Yeah. Someone has to put in the work for packaging an application if you want it as a .deb/.rpm etc. package and deal with any bugs that might come up, and it’s not going to be me (speaking as a user, not a developer).
That said, I also painted myself into a corner when it comes to harddrive space. LUKS can be complicated, man …
In a world where space is usually the cheapest and most available hardware on a PC
I read this in the movie trailer guy’s voice
Lots of people seem to like it. I also use it for like 2 or 3 desktop apps, but it’s alao littering my filesystem with gigabytes of runtimes. And I believe I can salely remove Skype now…
Who likes having their hard drive space wasted?
People who like having fine-grained security controls over their apps?
And the only possible way to have that is to burn through disk space?
As far as I know, yes. You tell me the alternative if you’ve got it.
If all you’ve got against Flatpak is it uses more storage, then I don’t know what to tell you. I have a 1TB drive that cost $80 and my GNOME system with 106 flatpaks uses just under 7%. The original post claiming 2TB is absurd.
I like flatpaks when they come from the developer.
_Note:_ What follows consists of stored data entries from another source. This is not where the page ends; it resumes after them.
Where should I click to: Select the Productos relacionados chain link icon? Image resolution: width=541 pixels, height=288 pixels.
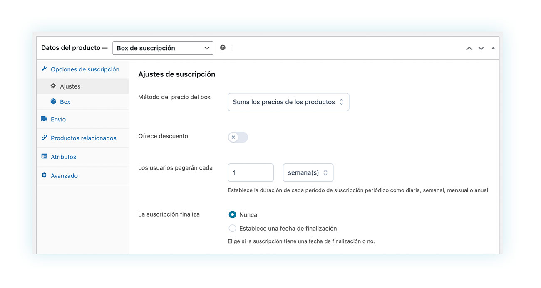pyautogui.click(x=44, y=138)
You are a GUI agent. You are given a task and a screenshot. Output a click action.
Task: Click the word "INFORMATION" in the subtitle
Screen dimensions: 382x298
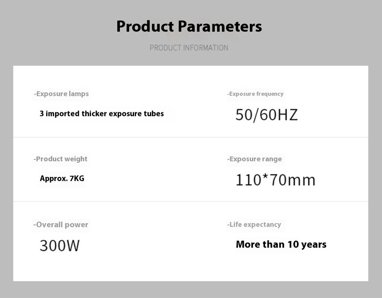[x=206, y=48]
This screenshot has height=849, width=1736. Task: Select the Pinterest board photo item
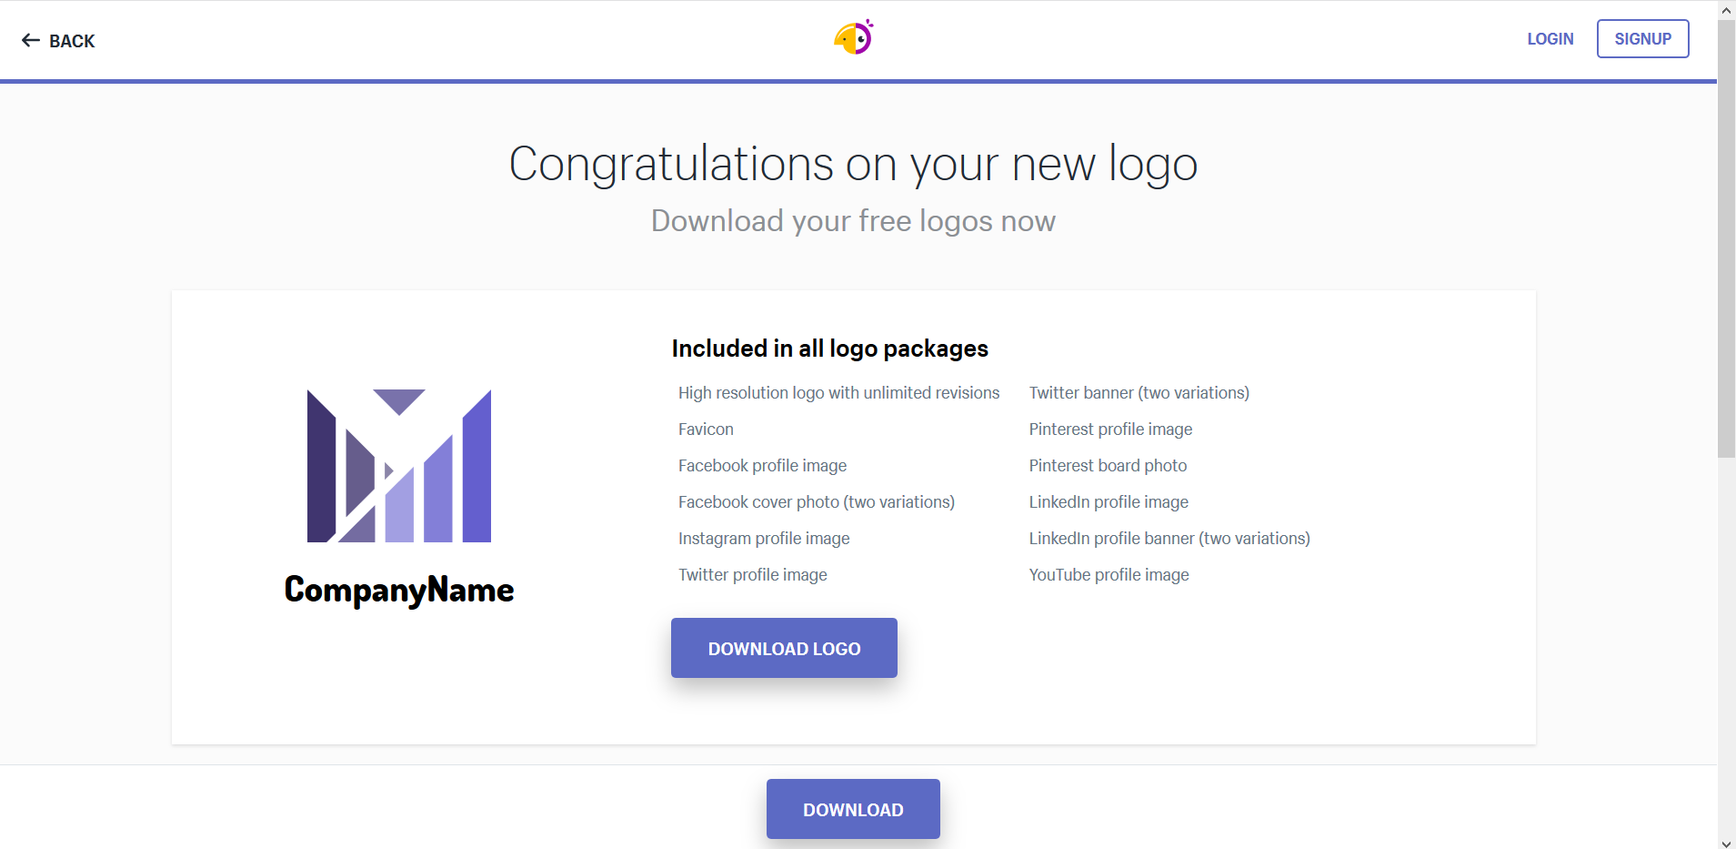(1108, 466)
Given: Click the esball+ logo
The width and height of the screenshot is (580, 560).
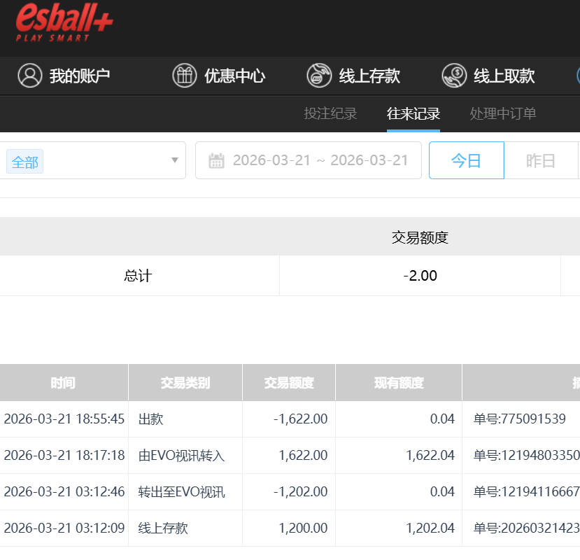Looking at the screenshot, I should [64, 22].
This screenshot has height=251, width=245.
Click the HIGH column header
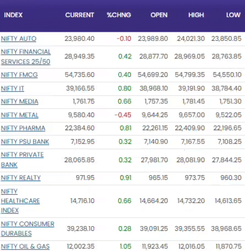click(196, 15)
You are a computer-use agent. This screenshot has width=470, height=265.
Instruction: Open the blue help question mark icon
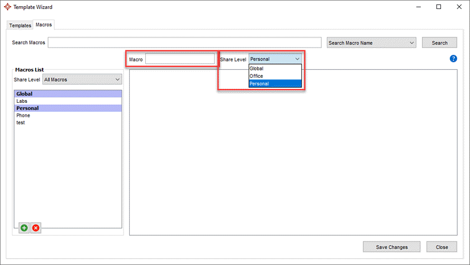pyautogui.click(x=453, y=59)
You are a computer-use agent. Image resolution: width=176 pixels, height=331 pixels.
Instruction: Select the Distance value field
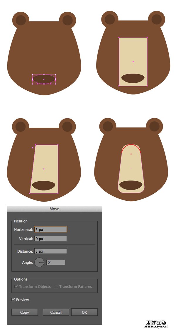click(50, 251)
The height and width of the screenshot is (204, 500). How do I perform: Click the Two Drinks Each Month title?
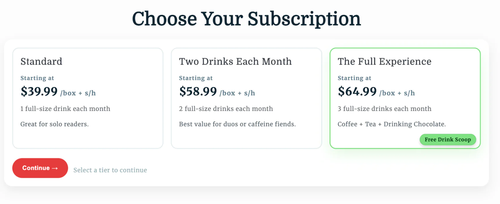[235, 62]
They are often more stable, up-to-date and complete than those from OS repositories.
What I don’t like about them is when I have to fight the permissions. They’re often too tight and make integration with the rest of the OS too hard.
Here’s a rarely known secret of the Linux world. Almost no software in a Linux system came from the developer.
Every single distro, package manager or repository is handled by people who did not develop the software being packaged. The few exceptions are the software who distributes their own .deb/.rpm, appimage, flatpak or their own repository. But the bulk of tools, utilities and apps were handled by the people managing the distribution or the distro main repository. No sane developer has the team or the time to config, compile, package, and test their software to every single Linux distro that exists. Hence why Dev distributed versions are usually targeted to single channels and to specific distros and versions. Packages compatibility is a literal hell.
Gigabytes?
I have a bunch of apps installed and it is only a little over a gigabyte.
Interesting. I have 4 tools installed as Flatpaks and that makes 4.4 GB
What tools?
Rnote, Skype, Teams and Televido (Live TV stream). Since they’re not in the repo or I needed sandboxing. I mean I don’t need any help or anything. That laptop has enough storage and a beginner distro on it.